EXERCISE |
One part of the entries below is wanted: the lines from the one containing "The image size is (1920, 1080). How" through the one containing "Given: Click the View More link". Write those out exactly and nothing else.
Content starts
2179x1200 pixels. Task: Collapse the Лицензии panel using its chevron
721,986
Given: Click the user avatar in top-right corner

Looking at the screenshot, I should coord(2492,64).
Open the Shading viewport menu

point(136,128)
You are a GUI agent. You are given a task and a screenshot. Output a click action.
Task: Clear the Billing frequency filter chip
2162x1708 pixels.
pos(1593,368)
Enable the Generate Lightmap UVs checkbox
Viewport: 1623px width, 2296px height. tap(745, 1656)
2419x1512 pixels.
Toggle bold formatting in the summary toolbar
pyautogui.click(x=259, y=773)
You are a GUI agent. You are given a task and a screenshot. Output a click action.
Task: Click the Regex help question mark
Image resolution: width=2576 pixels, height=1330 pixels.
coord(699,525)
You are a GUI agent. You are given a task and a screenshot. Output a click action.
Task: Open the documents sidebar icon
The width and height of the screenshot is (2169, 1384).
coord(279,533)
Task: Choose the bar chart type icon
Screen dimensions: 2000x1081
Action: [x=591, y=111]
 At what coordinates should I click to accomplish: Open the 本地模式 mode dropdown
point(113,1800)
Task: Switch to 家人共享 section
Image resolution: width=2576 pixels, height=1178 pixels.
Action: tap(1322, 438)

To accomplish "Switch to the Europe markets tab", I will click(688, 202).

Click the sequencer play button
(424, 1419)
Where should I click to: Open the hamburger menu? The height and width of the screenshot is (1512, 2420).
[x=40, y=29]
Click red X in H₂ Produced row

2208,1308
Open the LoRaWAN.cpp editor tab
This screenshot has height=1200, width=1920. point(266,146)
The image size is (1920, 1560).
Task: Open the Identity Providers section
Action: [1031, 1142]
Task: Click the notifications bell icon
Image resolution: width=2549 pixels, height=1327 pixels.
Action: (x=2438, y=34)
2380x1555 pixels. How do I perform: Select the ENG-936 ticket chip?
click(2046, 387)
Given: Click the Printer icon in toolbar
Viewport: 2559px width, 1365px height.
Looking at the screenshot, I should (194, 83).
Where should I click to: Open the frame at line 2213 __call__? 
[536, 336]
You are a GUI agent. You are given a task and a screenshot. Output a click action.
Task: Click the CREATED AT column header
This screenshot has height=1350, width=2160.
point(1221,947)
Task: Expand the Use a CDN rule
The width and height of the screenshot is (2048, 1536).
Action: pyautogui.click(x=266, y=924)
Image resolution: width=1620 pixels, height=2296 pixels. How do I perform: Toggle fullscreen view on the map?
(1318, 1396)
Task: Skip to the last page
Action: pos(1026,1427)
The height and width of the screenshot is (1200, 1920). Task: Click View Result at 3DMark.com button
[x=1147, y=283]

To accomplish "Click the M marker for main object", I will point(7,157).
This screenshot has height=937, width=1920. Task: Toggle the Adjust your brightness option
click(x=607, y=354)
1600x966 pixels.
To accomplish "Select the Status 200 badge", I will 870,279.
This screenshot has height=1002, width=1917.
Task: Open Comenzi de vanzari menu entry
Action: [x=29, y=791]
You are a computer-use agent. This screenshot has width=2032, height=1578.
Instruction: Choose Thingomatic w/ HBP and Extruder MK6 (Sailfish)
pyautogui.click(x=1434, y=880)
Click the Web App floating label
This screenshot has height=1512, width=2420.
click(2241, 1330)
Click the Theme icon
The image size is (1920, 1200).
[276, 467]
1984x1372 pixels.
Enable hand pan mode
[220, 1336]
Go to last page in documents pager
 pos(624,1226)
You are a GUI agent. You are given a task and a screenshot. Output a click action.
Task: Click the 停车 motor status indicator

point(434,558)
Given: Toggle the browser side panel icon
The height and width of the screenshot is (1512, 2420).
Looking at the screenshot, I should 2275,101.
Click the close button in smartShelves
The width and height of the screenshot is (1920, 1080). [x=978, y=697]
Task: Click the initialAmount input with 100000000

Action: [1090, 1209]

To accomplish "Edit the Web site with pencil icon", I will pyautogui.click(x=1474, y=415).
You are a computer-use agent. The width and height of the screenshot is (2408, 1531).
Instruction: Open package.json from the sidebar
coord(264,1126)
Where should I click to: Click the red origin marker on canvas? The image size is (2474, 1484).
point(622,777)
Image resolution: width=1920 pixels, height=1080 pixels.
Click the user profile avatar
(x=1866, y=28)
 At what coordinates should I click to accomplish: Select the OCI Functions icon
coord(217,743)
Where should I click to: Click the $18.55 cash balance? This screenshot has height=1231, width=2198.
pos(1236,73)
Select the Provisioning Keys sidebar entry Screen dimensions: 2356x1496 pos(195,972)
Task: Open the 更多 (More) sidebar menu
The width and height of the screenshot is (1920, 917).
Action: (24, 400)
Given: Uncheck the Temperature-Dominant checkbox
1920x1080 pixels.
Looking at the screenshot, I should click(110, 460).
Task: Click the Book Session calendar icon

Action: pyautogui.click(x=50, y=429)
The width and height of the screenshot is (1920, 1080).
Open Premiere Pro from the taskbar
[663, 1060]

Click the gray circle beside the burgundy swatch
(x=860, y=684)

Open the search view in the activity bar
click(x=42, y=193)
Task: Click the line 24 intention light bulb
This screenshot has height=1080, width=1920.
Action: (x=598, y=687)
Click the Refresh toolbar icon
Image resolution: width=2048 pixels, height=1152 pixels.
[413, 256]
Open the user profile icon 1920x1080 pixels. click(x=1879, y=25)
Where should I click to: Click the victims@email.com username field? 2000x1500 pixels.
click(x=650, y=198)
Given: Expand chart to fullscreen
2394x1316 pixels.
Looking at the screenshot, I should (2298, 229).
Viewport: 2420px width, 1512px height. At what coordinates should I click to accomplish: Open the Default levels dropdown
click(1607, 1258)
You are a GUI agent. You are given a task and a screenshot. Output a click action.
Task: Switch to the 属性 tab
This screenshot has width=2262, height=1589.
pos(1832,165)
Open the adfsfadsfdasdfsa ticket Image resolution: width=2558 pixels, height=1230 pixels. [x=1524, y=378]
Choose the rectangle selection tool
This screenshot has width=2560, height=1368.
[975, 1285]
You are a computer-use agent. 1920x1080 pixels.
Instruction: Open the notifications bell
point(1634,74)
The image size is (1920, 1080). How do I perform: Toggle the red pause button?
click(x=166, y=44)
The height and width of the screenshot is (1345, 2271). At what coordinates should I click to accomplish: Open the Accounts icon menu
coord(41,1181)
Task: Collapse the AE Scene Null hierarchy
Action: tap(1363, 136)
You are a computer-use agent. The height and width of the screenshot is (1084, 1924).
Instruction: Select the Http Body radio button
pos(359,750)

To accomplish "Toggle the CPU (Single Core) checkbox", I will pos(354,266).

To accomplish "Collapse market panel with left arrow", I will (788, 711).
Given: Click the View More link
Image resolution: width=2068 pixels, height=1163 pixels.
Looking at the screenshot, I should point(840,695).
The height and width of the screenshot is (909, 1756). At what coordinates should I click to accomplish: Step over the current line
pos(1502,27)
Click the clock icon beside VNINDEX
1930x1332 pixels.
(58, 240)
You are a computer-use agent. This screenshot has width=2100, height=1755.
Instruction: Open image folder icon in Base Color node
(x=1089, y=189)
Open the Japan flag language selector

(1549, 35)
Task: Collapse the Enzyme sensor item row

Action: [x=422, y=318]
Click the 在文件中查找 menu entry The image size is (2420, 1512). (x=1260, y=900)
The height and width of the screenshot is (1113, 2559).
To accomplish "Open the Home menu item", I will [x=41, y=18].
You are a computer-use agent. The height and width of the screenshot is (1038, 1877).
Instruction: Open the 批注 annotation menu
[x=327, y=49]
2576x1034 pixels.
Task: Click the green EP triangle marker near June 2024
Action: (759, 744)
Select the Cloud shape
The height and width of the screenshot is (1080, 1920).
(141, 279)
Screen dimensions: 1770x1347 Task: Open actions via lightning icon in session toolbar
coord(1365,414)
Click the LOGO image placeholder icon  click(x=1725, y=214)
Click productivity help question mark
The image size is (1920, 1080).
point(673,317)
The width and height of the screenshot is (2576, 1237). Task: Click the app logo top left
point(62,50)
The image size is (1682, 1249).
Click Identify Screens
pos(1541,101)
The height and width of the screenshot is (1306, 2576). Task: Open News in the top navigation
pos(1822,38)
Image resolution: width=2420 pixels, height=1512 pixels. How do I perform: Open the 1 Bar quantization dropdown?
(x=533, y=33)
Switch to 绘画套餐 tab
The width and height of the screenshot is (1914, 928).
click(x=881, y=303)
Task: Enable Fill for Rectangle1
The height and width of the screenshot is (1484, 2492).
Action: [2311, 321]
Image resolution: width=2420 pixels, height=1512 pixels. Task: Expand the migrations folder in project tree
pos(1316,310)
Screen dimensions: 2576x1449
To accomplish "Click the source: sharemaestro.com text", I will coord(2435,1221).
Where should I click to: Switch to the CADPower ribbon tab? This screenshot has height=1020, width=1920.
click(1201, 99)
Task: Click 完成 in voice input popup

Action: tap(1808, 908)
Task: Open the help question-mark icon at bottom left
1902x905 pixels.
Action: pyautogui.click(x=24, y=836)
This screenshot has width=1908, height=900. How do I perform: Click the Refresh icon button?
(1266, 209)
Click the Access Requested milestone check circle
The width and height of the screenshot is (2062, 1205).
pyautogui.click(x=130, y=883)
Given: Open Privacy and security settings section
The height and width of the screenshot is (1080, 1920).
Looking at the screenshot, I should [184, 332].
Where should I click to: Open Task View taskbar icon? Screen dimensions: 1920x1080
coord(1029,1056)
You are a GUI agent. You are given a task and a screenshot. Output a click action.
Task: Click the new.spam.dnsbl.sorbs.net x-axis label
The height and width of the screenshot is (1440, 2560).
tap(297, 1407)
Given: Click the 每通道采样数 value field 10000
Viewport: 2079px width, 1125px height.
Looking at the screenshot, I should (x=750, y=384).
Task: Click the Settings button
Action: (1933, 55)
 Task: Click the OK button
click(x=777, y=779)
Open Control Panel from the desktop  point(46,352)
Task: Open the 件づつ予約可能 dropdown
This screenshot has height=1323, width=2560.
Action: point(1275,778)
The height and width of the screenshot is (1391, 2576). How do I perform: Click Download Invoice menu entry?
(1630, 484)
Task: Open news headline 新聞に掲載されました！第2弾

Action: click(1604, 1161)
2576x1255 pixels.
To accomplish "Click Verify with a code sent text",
Content ends
ANSWER TO THIS PROBLEM |
The image size is (1920, 1080). How do I perform: Toggle the red pause button?
click(x=166, y=44)
The height and width of the screenshot is (1345, 2271). At what coordinates should I click to accomplish: Open the Accounts icon menu
coord(41,1181)
Task: Collapse the AE Scene Null hierarchy
Action: tap(1363, 136)
You are a computer-use agent. The height and width of the screenshot is (1084, 1924).
Instruction: Select the Http Body radio button
pos(359,750)

To accomplish "Toggle the CPU (Single Core) checkbox", I will pos(354,266).

To accomplish "Collapse market panel with left arrow", I will (788, 711).
Given: Click the View More link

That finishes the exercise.